Time rightly received his name; for although he gave more to time than time gave to him, it was he who brought the heritage and wealth and taste of the Medici family and the splendid art patronage he had seen in his father’s house from Florence to Rome and, with that wealth and the executive guarantee of his papal office, provided a stimulating incentive for such literature and art that was sublime in style and form.

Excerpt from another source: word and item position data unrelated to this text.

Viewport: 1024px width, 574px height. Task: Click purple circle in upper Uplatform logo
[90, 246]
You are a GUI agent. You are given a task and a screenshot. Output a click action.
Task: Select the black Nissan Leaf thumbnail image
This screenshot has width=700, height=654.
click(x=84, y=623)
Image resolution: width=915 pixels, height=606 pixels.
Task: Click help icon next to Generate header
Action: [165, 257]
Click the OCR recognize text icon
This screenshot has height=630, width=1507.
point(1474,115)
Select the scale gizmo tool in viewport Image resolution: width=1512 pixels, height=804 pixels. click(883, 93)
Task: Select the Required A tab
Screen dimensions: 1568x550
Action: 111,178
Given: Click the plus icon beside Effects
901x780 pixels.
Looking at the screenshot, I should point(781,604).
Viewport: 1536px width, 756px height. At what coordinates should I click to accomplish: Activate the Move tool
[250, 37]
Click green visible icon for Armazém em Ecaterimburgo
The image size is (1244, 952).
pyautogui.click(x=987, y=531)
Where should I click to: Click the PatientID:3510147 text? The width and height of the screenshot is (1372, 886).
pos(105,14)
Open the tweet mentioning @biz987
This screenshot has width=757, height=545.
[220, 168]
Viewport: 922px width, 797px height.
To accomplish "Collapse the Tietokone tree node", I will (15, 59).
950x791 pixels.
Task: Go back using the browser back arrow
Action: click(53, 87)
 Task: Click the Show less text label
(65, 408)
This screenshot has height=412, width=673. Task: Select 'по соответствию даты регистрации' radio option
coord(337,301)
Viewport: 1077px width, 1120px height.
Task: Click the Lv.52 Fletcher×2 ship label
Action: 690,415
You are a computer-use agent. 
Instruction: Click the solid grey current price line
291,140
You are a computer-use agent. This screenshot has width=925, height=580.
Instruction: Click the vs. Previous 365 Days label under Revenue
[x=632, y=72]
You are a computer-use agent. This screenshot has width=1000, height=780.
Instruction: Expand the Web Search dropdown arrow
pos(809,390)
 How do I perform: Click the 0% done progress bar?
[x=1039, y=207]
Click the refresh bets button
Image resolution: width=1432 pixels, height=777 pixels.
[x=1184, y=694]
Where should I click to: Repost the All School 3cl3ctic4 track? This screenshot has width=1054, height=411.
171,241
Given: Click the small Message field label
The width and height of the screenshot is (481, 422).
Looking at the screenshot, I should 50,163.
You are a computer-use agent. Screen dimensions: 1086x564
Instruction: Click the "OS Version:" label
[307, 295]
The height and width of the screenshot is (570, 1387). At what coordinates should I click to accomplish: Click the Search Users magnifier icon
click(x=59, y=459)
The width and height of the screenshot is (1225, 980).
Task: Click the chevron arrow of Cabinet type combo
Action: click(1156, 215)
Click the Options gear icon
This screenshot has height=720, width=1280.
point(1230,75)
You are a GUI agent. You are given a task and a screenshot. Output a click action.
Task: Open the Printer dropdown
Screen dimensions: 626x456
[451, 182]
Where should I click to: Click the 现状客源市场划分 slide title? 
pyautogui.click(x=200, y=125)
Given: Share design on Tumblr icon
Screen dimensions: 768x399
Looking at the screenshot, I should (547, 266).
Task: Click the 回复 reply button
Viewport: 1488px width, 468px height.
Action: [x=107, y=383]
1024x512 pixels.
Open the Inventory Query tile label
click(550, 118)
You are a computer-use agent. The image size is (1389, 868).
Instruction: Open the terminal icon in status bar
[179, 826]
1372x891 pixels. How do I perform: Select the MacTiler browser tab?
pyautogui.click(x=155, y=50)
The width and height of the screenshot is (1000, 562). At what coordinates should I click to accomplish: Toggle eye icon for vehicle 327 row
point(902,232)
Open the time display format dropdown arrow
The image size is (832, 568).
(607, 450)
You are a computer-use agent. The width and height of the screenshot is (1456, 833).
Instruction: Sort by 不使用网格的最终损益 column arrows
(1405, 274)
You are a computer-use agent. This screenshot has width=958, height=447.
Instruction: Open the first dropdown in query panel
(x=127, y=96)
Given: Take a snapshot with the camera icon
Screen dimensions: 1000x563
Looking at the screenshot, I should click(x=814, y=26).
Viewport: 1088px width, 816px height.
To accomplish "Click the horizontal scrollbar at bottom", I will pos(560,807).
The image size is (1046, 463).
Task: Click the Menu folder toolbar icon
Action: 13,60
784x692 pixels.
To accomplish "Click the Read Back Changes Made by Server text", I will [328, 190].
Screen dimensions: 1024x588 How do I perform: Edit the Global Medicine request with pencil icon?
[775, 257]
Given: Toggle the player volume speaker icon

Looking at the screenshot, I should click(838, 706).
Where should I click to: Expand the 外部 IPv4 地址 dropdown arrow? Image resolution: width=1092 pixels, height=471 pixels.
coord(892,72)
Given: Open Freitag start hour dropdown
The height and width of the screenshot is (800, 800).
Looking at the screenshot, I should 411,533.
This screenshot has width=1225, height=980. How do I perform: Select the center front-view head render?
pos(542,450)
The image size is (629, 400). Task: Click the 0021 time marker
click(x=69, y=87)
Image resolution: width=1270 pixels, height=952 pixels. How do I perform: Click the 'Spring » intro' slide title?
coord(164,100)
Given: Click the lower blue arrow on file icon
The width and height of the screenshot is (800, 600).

His example encouraged a hundred other men to seek talent, support it, and create a precedent and standard for appreciation and value for northern Europe. He preserved the historical remains of ancient Rome more than any other pope and encouraged people to compete with them. He accepted the pagan pleasure of life; yet in his behavior, in an unrestrained age, he practiced restraint. His support for the humanists of Rome helped them to spread their literature and classical style into France. Under his attention, Rome became the heart of European culture; artists flocked to that city to paint, sculpt, or build; scholars came to study, poets to sing, and wits to scatter points. Erasmus wrote: “O Rome, before I forget you, I must immerse myself in the river Lethe. … What precious freedom there is in you, what a treasure of books, what depth of knowledge among scholars, and what useful companionships! Where else can one find such a literary society or such variety and talent in one place?” Castiglione the good-natured, Bembo the refined, Lascaris the scholar, Fra Giocondo, Raphael, the Sansovinos and Sangallos, Sebastiano, and Michelangelo—where else shall we find such people in one city and one ten-year period and in such a gathering?